I have a “Goliath” that is physically, mentally, and emotionally making me sick. It has put more fear in me than it should have. I have realized how much mental, emotional, and physical energy I HAVE ALLOWED myself to put into this fear and how much it has flatlined my soul. It made me realize that I have still been doing the “Dead Living” I wrote about last month.
Fear is an evil bastard and this “Goliath” of mine and the fear I have of facing him is scarier than packing all your belongings you can into one bag and trying life on another continent.
I can’t continue to let my fear of “Goliath” slowly kill my conviction, my knowing, and belief in my dream. Realizing the fear has been making me sick took a while and it hit me through the lyrics of the song “Vital Signs” by Saint Hughs.
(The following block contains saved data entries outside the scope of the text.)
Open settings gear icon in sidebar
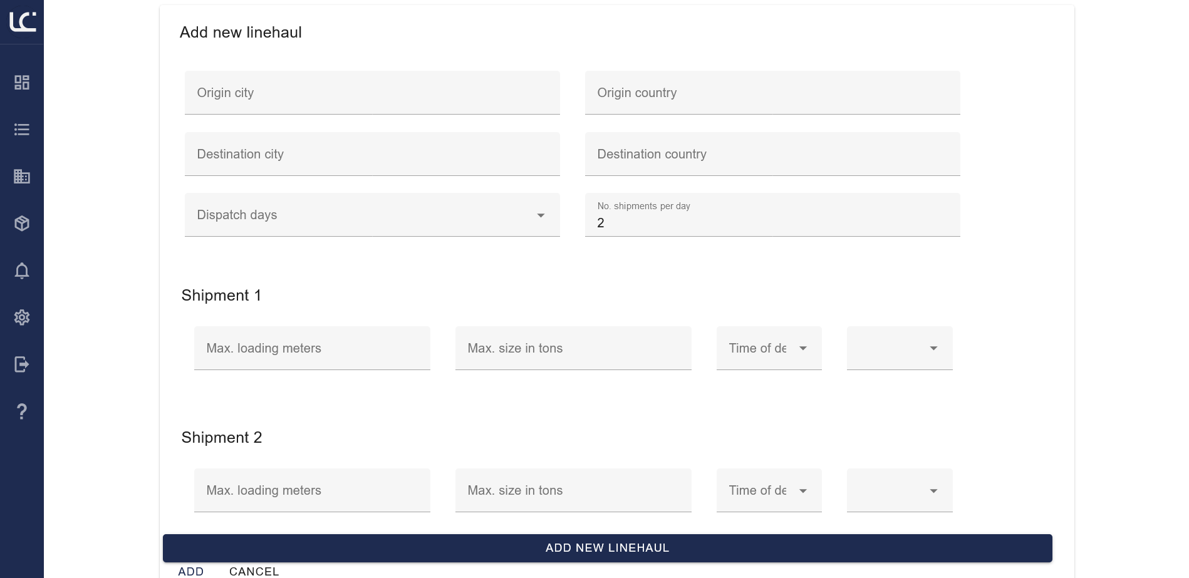1189x578 pixels. (22, 317)
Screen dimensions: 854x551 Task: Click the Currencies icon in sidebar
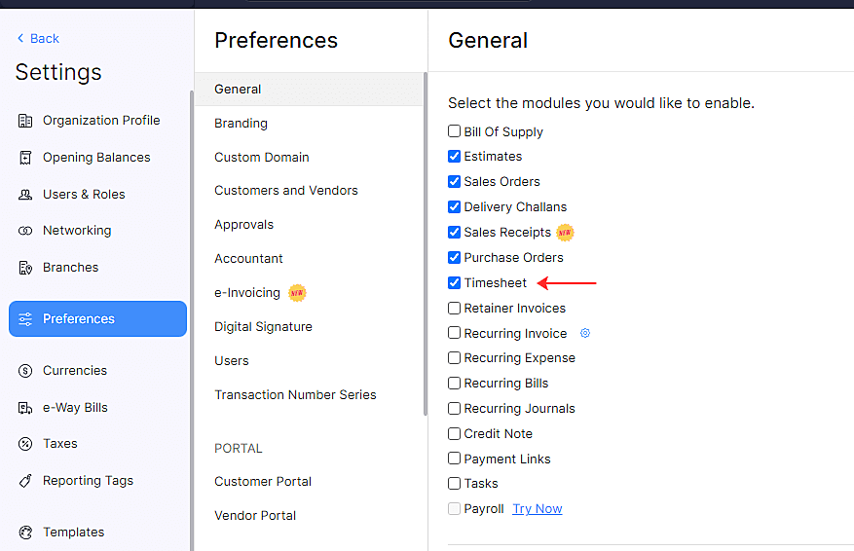click(x=25, y=371)
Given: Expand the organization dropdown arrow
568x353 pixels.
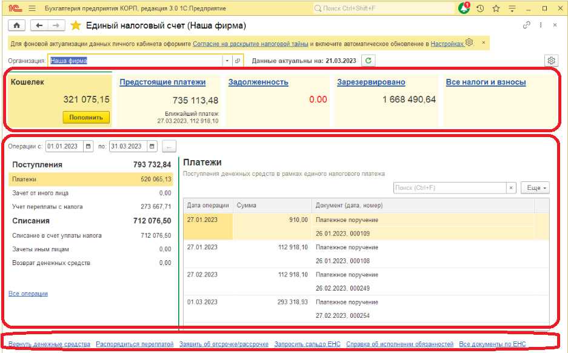Looking at the screenshot, I should coord(227,61).

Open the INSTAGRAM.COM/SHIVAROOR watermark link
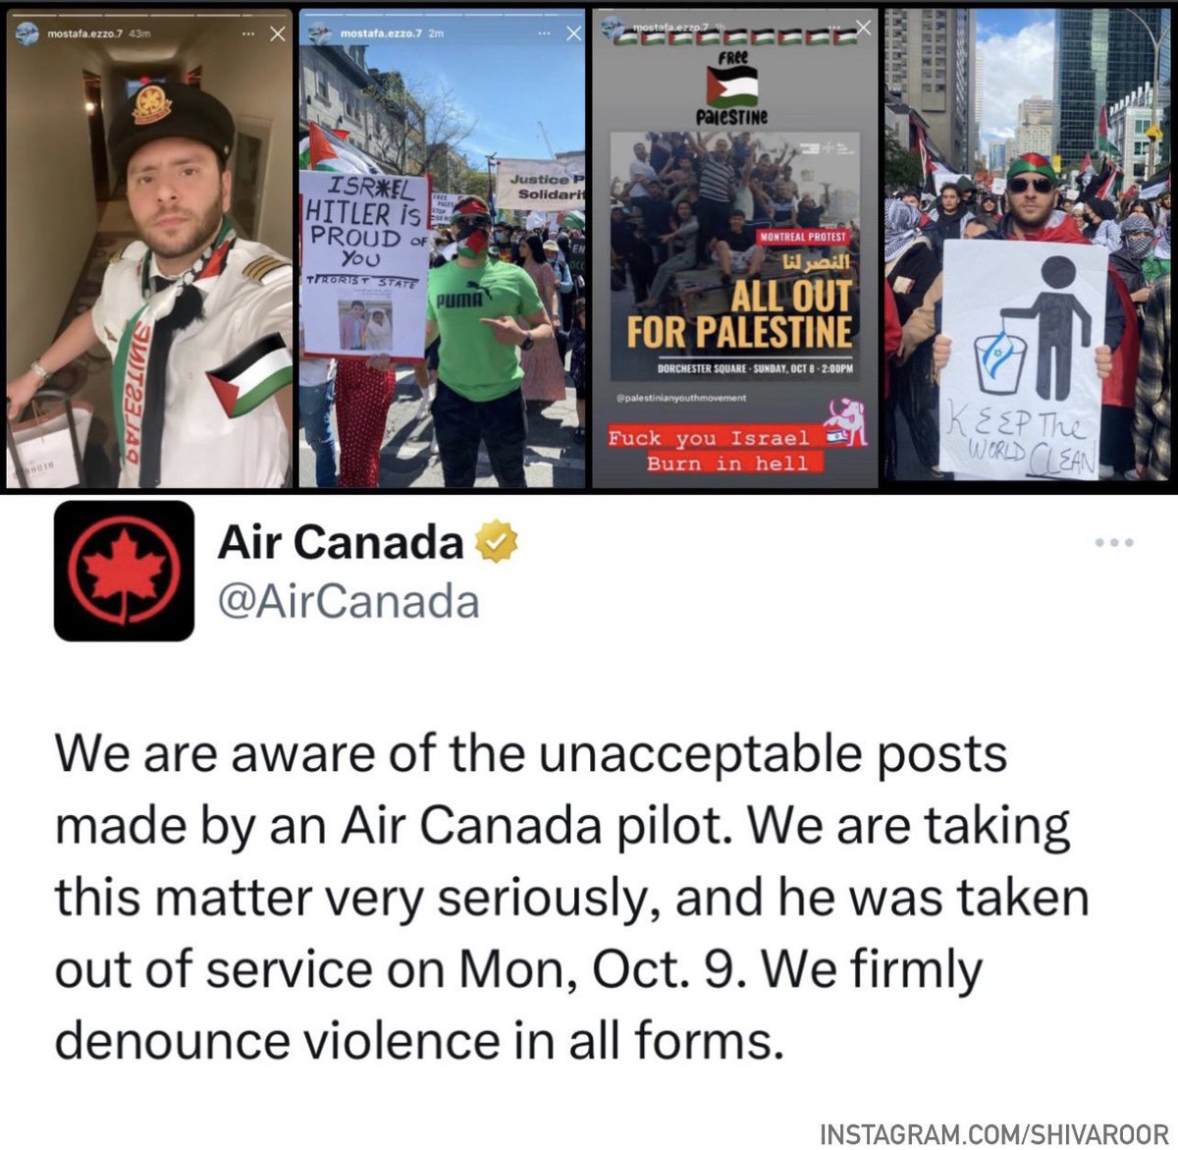coord(994,1132)
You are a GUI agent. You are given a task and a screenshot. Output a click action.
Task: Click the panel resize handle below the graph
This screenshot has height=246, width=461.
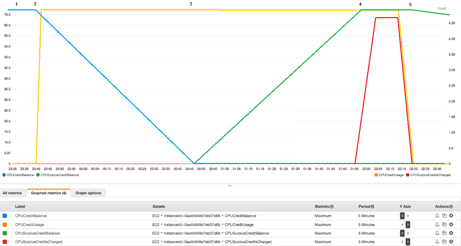coord(230,185)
Thank you Universe for giving me the “Wake up the fuck up, Shelia! Wake up!” call.
“All dressed up with your good intensions. Hand me outs you’re so proud to mention. Believing this will be beneficial…Your vital signs are missing…”
All that energy I was putting into said fear of Goliath stops now as it has slowly been draining me like a goddamn emotional vampire of believing in myself and my dream. I just grabbed the defibrillators and kicked my own ass back into gear. My vital signs are no longer missing. They’re ready to stand up and fight without fear.